* [REQUIRED ACTION] When you reach the line in the data below that contains "Esschert Design Wetterstation", please start repeating lines exactly, and stop after the line that contains "Jetzt anmelden (17, 70)", repeating nothing else.

* [RECORDS SHOWN]
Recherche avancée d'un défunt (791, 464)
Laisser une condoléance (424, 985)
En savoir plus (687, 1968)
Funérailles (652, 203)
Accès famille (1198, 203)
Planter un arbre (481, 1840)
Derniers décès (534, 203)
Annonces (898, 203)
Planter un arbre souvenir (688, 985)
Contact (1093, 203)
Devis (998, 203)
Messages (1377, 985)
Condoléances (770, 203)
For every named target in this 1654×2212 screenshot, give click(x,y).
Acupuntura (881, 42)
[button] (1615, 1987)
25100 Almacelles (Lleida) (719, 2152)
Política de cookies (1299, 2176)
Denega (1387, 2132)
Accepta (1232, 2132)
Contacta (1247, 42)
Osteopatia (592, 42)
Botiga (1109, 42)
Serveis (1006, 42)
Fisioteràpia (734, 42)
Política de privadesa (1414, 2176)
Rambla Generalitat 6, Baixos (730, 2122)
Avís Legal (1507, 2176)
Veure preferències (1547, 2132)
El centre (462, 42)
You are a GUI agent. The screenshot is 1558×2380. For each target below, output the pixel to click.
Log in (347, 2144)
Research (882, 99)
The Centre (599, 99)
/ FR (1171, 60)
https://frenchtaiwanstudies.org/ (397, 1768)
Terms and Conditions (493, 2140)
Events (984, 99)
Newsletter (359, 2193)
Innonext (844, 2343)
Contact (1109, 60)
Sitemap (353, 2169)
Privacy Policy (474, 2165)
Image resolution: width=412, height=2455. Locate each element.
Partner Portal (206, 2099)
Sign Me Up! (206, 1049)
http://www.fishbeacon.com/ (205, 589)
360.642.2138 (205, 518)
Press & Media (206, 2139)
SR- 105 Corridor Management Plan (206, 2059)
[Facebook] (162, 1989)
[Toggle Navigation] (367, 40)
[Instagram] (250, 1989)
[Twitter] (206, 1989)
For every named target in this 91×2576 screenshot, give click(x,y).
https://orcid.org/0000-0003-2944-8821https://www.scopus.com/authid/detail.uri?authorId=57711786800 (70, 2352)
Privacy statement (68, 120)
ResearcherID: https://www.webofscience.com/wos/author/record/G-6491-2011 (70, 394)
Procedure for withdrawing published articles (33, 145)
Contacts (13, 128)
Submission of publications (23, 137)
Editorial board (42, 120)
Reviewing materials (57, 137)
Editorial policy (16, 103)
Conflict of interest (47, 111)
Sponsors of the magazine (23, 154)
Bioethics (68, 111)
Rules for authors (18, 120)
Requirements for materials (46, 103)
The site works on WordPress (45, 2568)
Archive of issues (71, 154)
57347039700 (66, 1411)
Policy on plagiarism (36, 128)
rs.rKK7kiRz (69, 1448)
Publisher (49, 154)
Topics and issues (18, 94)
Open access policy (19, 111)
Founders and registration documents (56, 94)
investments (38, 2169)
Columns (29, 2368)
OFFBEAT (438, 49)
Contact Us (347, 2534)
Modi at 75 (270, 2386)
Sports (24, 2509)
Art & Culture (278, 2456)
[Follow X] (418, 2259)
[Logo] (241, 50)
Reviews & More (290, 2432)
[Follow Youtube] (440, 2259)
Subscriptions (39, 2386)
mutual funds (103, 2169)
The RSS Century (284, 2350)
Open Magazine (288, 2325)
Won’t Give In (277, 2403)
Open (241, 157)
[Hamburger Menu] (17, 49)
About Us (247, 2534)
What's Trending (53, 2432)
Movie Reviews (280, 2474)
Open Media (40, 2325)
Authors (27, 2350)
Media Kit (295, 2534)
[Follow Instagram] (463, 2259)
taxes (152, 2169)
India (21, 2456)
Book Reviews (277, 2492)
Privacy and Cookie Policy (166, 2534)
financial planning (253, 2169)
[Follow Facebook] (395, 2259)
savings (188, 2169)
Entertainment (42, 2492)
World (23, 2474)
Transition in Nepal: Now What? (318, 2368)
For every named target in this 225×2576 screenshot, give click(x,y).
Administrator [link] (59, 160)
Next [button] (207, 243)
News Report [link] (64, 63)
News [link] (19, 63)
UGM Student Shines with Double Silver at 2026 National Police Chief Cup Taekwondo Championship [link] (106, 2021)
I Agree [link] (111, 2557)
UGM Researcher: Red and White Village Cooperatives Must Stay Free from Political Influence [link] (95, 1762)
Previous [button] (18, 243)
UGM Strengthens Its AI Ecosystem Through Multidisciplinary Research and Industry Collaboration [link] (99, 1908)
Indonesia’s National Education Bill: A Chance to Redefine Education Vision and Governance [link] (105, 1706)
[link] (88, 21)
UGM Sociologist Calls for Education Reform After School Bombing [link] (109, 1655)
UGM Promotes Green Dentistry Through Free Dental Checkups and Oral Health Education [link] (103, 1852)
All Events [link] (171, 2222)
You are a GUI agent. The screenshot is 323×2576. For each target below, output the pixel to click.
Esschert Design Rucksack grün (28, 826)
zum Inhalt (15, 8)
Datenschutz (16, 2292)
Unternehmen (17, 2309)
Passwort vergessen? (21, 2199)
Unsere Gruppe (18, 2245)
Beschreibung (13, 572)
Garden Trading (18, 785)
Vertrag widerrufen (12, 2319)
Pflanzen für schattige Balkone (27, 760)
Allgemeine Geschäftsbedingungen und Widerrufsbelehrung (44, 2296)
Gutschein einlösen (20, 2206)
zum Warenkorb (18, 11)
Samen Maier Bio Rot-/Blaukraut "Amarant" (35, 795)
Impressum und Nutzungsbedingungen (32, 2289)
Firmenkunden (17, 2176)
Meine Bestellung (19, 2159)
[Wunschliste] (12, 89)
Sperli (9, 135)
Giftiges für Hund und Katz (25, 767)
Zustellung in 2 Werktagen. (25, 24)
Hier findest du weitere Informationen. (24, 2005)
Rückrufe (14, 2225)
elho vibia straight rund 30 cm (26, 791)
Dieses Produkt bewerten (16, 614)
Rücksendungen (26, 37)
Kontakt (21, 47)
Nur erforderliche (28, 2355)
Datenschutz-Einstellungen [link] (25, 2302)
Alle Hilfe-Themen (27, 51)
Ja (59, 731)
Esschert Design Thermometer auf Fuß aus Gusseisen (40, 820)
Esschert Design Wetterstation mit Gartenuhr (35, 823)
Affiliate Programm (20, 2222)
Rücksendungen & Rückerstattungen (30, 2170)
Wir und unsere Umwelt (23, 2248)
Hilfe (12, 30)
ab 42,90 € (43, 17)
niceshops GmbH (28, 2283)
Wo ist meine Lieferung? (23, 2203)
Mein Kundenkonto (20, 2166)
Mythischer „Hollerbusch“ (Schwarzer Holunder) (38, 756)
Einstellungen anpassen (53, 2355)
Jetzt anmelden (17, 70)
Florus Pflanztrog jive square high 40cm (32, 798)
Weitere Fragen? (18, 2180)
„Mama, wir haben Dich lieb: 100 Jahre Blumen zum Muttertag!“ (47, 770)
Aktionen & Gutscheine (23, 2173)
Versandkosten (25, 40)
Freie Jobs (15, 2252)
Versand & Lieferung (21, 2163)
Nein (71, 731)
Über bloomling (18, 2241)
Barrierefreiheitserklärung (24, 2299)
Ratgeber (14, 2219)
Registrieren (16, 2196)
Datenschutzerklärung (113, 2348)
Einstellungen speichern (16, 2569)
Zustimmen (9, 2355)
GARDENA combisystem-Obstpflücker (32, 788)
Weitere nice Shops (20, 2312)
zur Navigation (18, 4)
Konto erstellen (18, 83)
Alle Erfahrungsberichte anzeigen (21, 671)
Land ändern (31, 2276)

* [EXPECTED ANSWER]
Esschert Design Wetterstation mit Gartenuhr (35, 823)
Affiliate Programm (20, 2222)
Rücksendungen & Rückerstattungen (30, 2170)
Wir und unsere Umwelt (23, 2248)
Hilfe (12, 30)
ab 42,90 € (43, 17)
niceshops GmbH (28, 2283)
Wo ist meine Lieferung? (23, 2203)
Mein Kundenkonto (20, 2166)
Mythischer „Hollerbusch“ (Schwarzer Holunder) (38, 756)
Einstellungen anpassen (53, 2355)
Jetzt anmelden (17, 70)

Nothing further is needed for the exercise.